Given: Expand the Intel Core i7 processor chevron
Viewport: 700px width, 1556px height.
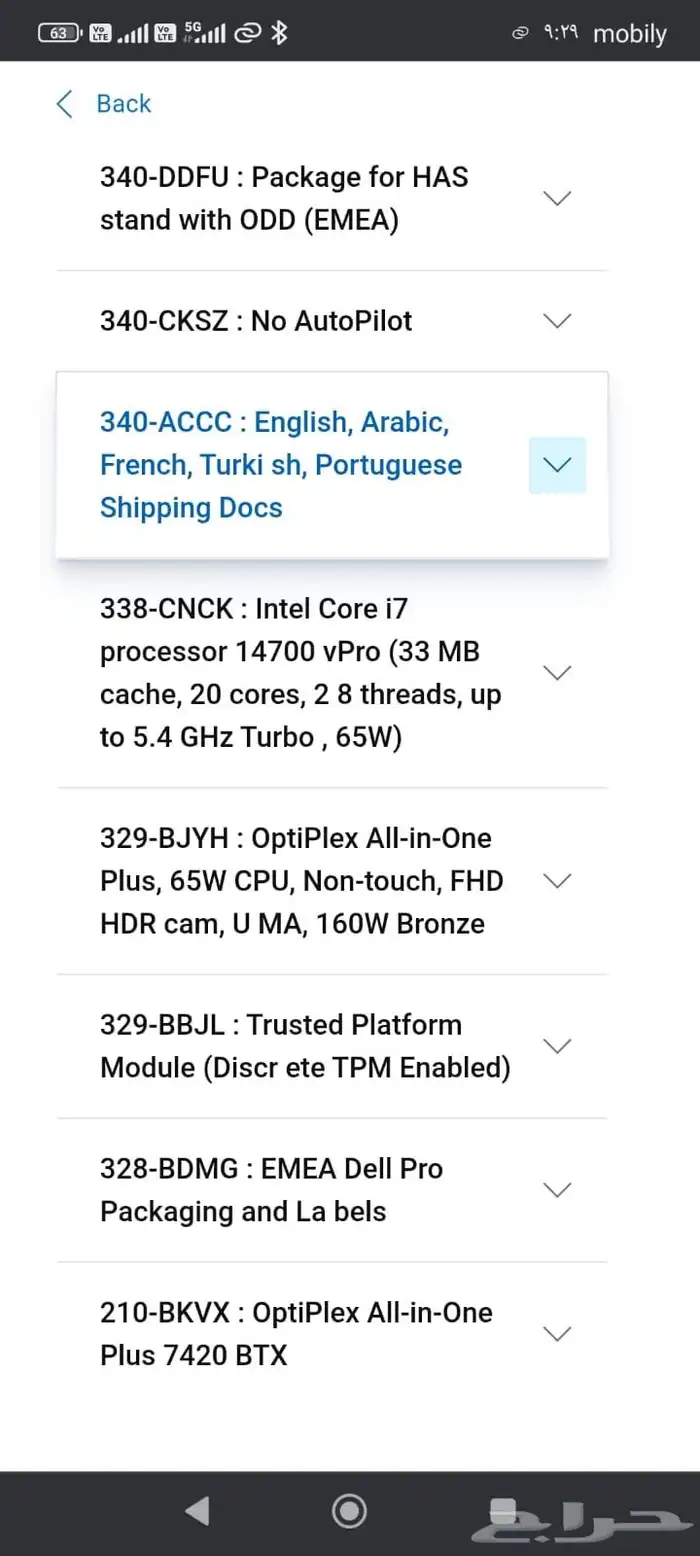Looking at the screenshot, I should click(x=557, y=672).
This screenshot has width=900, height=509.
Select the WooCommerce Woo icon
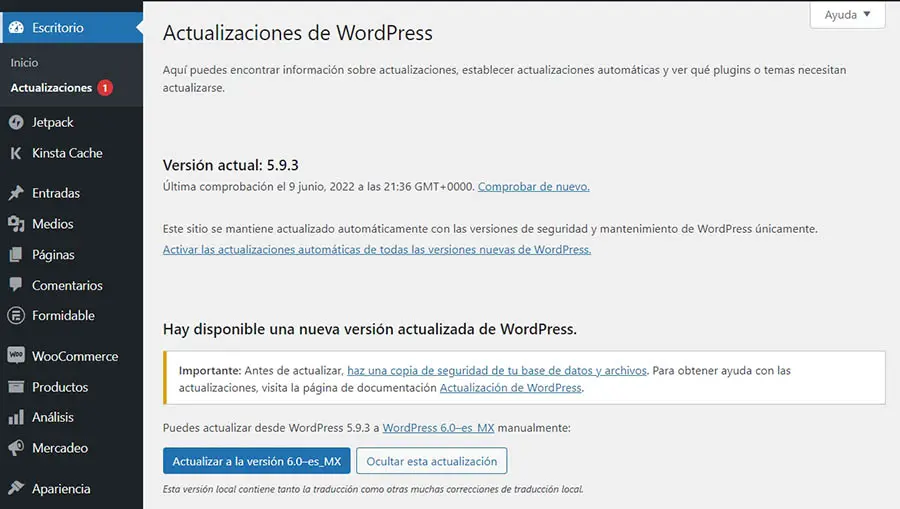(16, 356)

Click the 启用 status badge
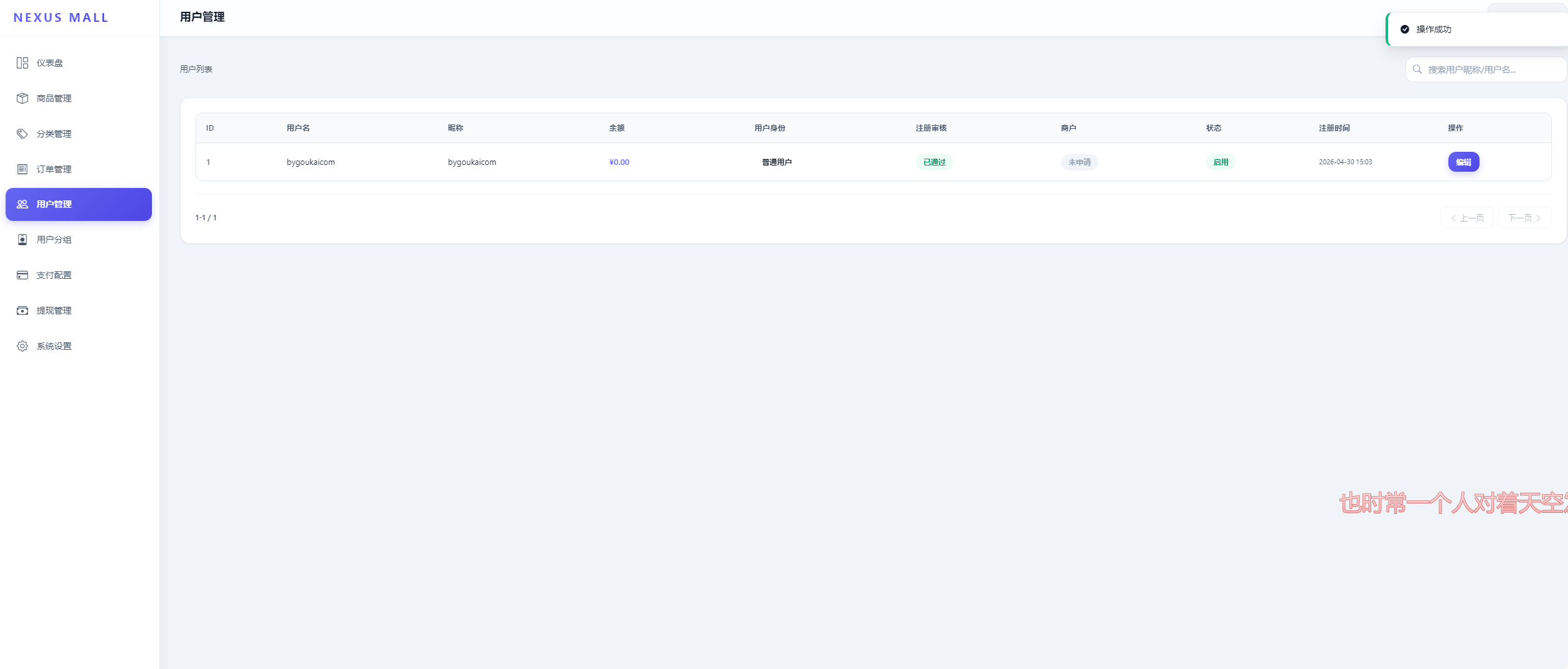(1221, 162)
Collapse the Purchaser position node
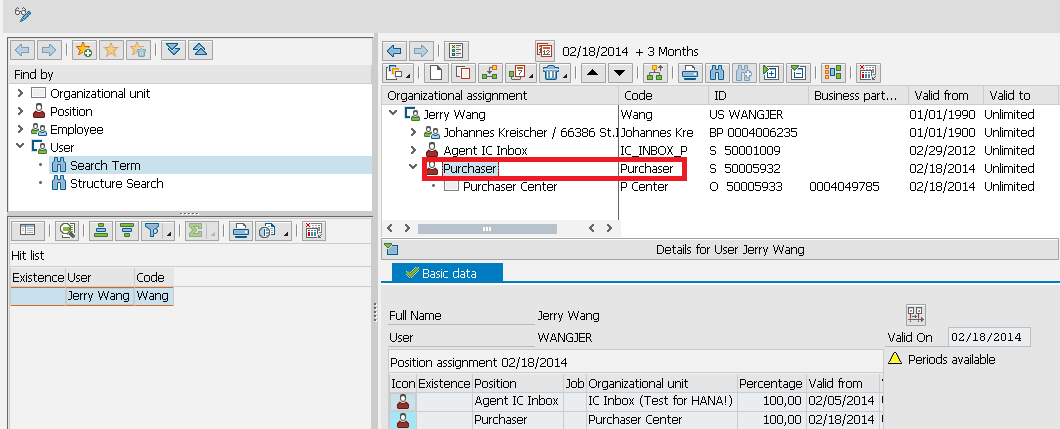This screenshot has width=1060, height=429. [x=414, y=168]
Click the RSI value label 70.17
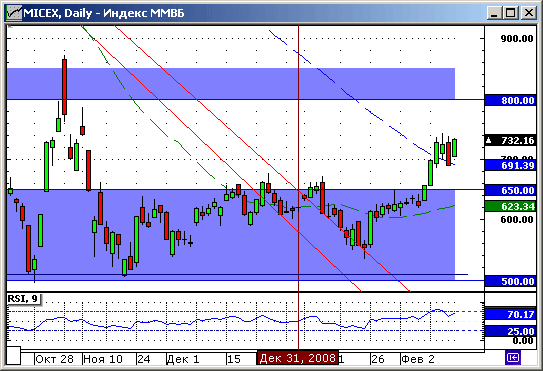This screenshot has width=543, height=371. (x=514, y=314)
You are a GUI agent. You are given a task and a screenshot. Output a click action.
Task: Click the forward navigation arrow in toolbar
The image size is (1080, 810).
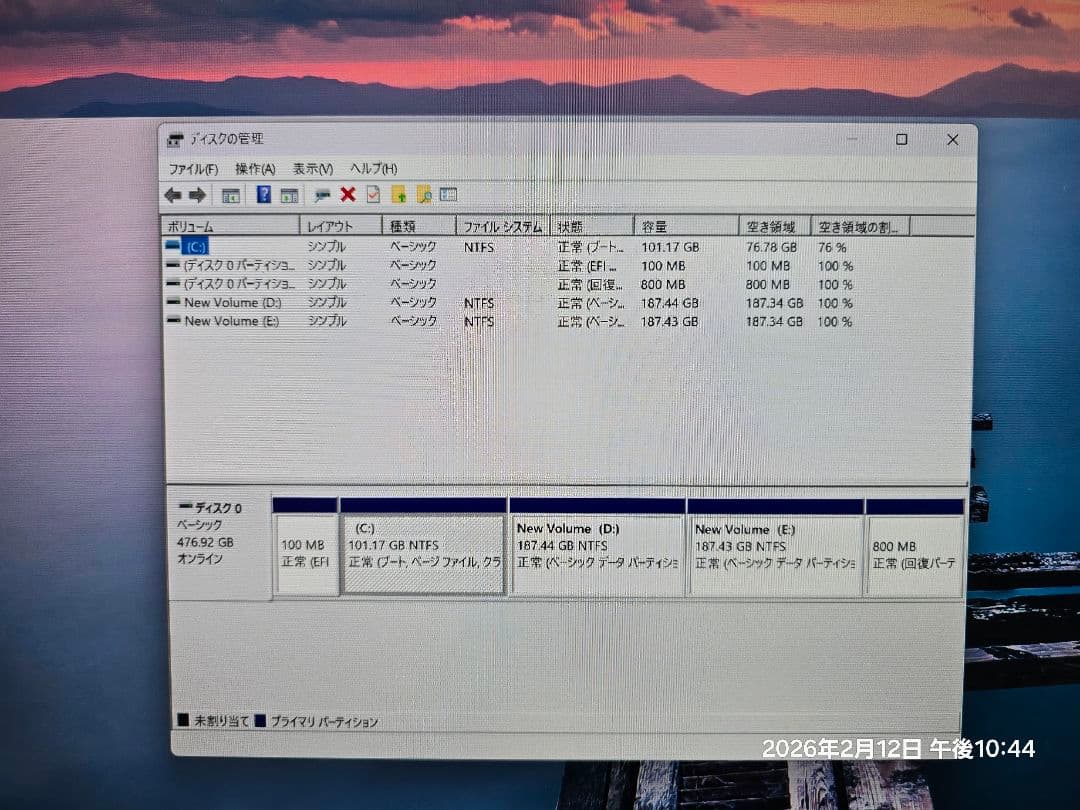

++++++

- **Exercise brief**
Repeat the listing word for word, but without its pictures.

- **Task answer**
Given: Expand the Intel Core i7 processor chevron
Viewport: 700px width, 1556px height.
Looking at the screenshot, I should click(x=557, y=672).
This screenshot has width=900, height=509.
Select the WooCommerce Woo icon
(16, 356)

Click the 启用 status badge
(1221, 162)
Collapse the Purchaser position node
This screenshot has width=1060, height=429. [x=414, y=168]
Click the RSI value label 70.17
This screenshot has width=543, height=371. (x=514, y=314)
You are a GUI agent. You are given a task and a screenshot. Output a click action.
Task: Click the forward navigation arrow in toolbar
The image size is (1080, 810).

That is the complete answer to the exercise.